Bourse : des vents porteurs… mais un risque de change à surveiller

Entre détente monétaire mondiale, rachats d’actions record et résilience des entreprises, les marchés actions évoluent dans un environnement favorable. Mais l’envolée de l’euro face au dollar pourrait rebattre les cartes dans les mois à venir.

 

Des marchés dopés à la liquidité… pour l’instant
La scène boursière mondiale respire. Depuis le début de l’année 2025, 64 baisses de taux ont été recensées dans le monde, un record depuis la pandémie.
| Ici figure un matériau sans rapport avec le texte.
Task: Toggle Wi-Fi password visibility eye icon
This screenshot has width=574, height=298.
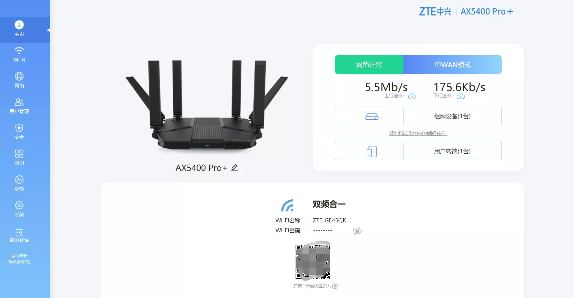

De la Banque centrale européenne (quatre baisses consécutives) à la Banque du Canada, en passant par la Banque d’Angleterre et la BNS, les banques centrales ont desserré les boulons. Objectif : accompagner le ralentissement de l’inflation sans casser la croissance. Résultat : la liquidité abonde, et avec elle, une vague de soutien aux actifs risqués.
 

Ce mouvement coïncide avec un autre phénomène haussier : les rachats d’actions atteignent des sommets à Wall Street, dynamisant mécaniquement les cours des grandes capitalisations américaines. Par ailleurs, les entreprises font preuve d’une résilience remarquable face aux tensions commerciales ou à la remontée des coûts d’approvisionnement. “On est loin du scénario noir évoqué en avril dernier lors du ‘Jour de la Libération’ post-élections européennes”, note Christopher Dembik, conseiller stratégique chez Pictet Asset Management.
 

La dynamique est d’autant plus soutenue que les perspectives politiques américaines semblent se stabiliser. Dembik s’attend à ce que l’administration Trump modère ses positions à l’approche des élections de mi-mandat, soucieuse de ne pas heurter une classe moyenne massivement exposée aux actions : 49 % des actifs des ménages américains sont en bourse, contre seulement 10 % en France.

 

Le retour du risque de change
Mais tout n’est pas si simple. Derrière l’euphorie des indices se cache un signal d’alerte majeur : la remontée brutale de l’euro face au dollar. Depuis janvier, la paire EUR/USD a gagné +13 %, un mouvement rare sur une si courte période. Et ce n’est pas fini : les banques d’investissement tablent sur un euro à 1,23 d’ici fin 2025, et 1,30 en 2026 — un niveau plus atteint depuis 2014.
 

Cette appréciation, si elle se confirme, pourrait lourdement pénaliser les performances des portefeuilles européens exposés aux actifs libellés en dollars. Dembik insiste sur un indicateur peu commenté mais crucial : la volatilité implicite sur l’EUR/USD, calculée à partir des contrats à terme à 3 et 6 mois. Elle est aujourd’hui anormalement élevée, traduisant des anticipations de mouvements violents à venir. “Le risque de change, longtemps sous-estimé, revient au premier plan”, alerte-t-il.
 

Dans ce contexte, les investisseurs devront surveiller de près la composition en devises de leurs portefeuilles, et envisager des couvertures adaptées. Les grandes multinationales européennes exportatrices, notamment dans le luxe ou l’aéronautique, pourraient voir leurs marges rognées si l’euro reste fort. À l’inverse, certaines valeurs domestiques, moins sensibles au change, pourraient tirer leur épingle du jeu.